I am a breastfeeding mother and i want to know if it is safe to use Maternal Hyperprolactinemia? Is Maternal Hyperprolactinemia safe for nursing mother and child? Does Maternal Hyperprolactinemia extracts into breast milk? Does Maternal Hyperprolactinemia has any long term or short term side effects on infants? Can Maternal Hyperprolactinemia influence milk supply or can Maternal Hyperprolactinemia decrease milk supply in lactating mothers?

- DrLact safety Score for Maternal Hyperprolactinemia is 3 out of 8 which is considered Low Risk as per our analyses.
- A safety Score of 3 indicates that usage of Maternal Hyperprolactinemia may cause some minor side effects in breastfed baby.
- Our study of different scientific research indicates that Maternal Hyperprolactinemia may cause moderate to no side effects in lactating mother.
- Most of scientific studies and research papers declaring usage of Maternal Hyperprolactinemia low risk in breastfeeding are based on normal dosage and may not hold true for higher dosage.
- While using Maternal Hyperprolactinemia We suggest monitoring child for possible reactions. It is also important to understand that side effects vary largely based on age of breastfed child and time of medication in addition to dosage.
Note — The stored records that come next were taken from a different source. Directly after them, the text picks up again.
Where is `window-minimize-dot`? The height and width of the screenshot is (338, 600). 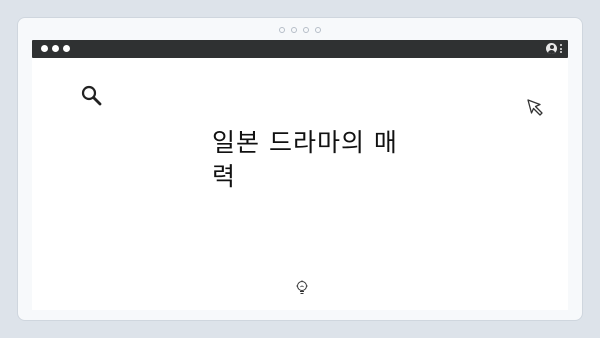
window-minimize-dot is located at coordinates (56, 48).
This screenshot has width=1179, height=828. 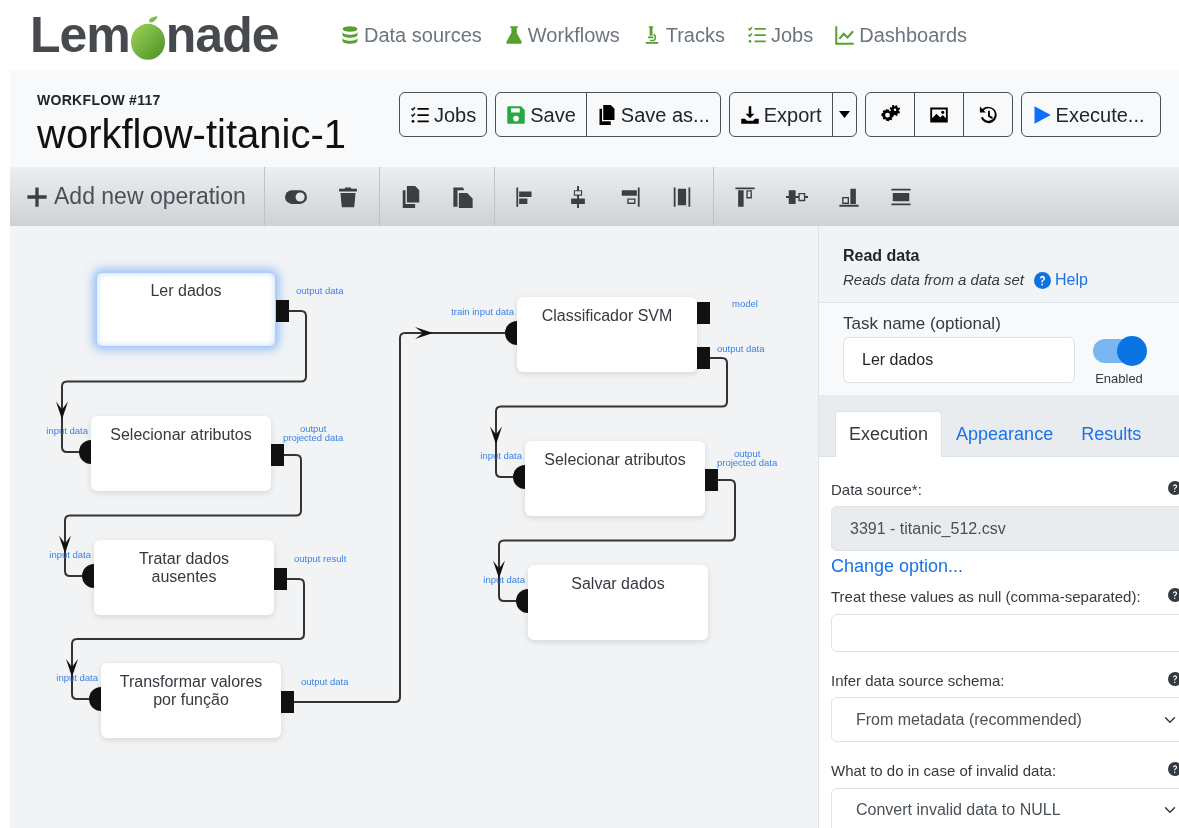 I want to click on task-name-field: Ler dados, so click(x=959, y=360).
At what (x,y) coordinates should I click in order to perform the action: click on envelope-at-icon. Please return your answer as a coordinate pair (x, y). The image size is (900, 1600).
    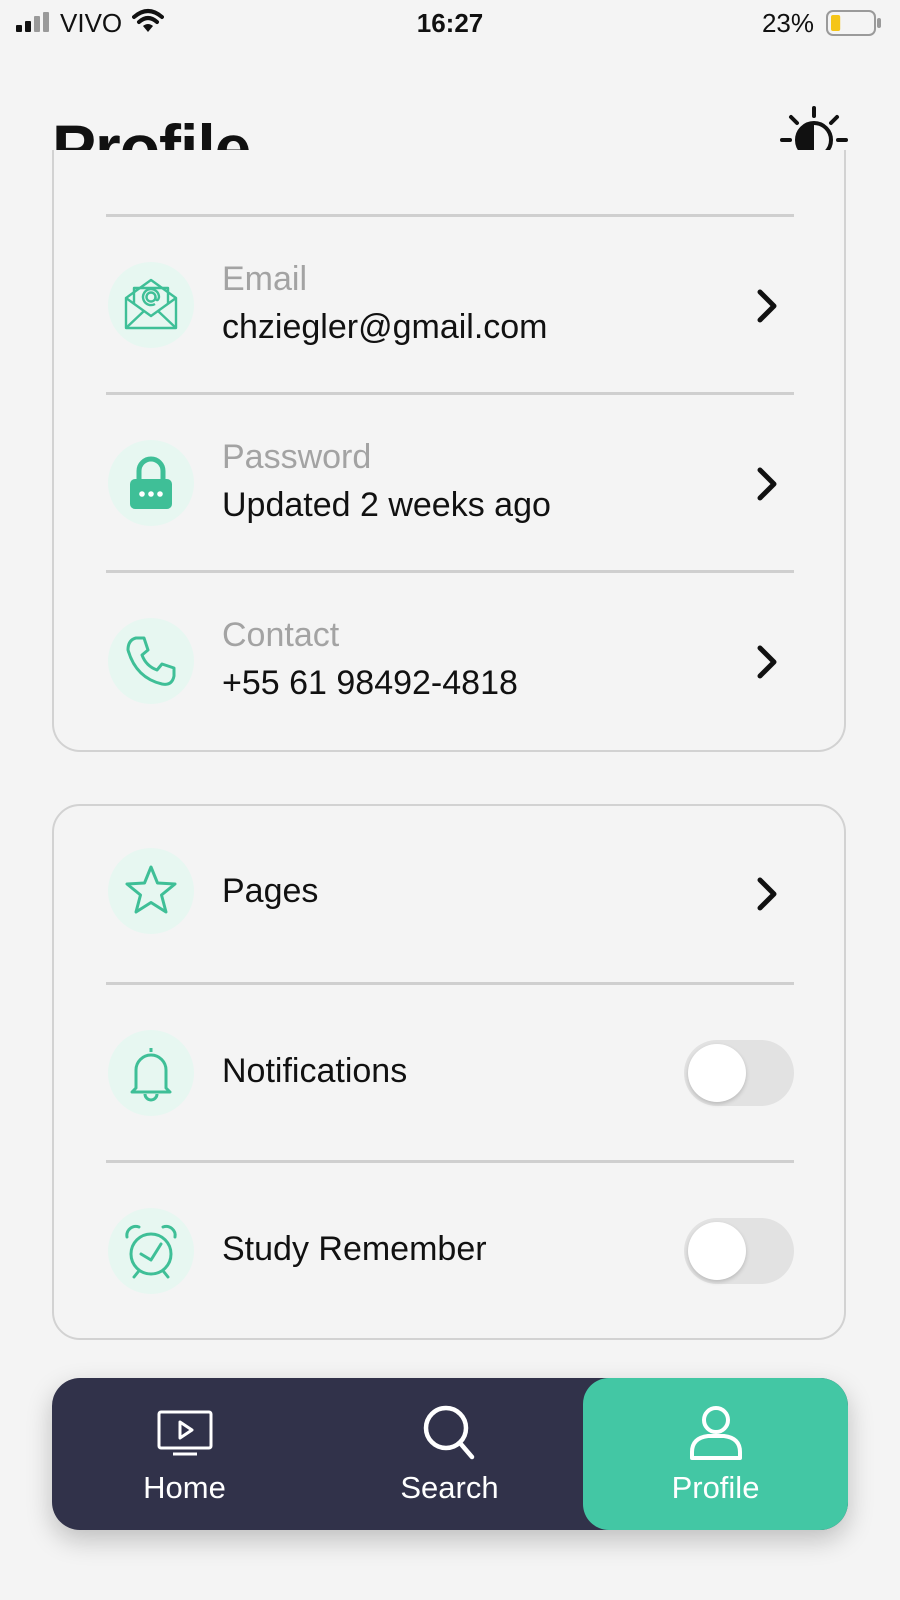
    Looking at the image, I should click on (151, 304).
- Score calculated using the DrLact safety Version 1.2 model, this score ranges from 0 to 8 and measures overall safety of drug in lactation. Scores are primarily calculated using publicly available case studies, research papers, other scientific journals and publically available data.
Hyperprolactinemia by itself is not a contraindication while breastfeeding. There is experience about long-lasting breastfeeding from 8 to 33 months long without encountering any problem (even when patients have taken Bromocriptine). If because an increased level of prolactinemia it would require medication, it is preferred to use Bromocriptine or Lisuride instead of Cabergoline because a lesser storage in blood, lesser passage to breast milk and poor absorption by the infant, even though, they are worst tolerated by the mother.
Disclaimer:
Information presented in this database is not meant as a substitute for professional judgment. You should consult your healthcare provider for breastfeeding advice related to your particular situation. We do not warrant or assume any liability or responsibility for the accuracy or completeness of the information on this Site.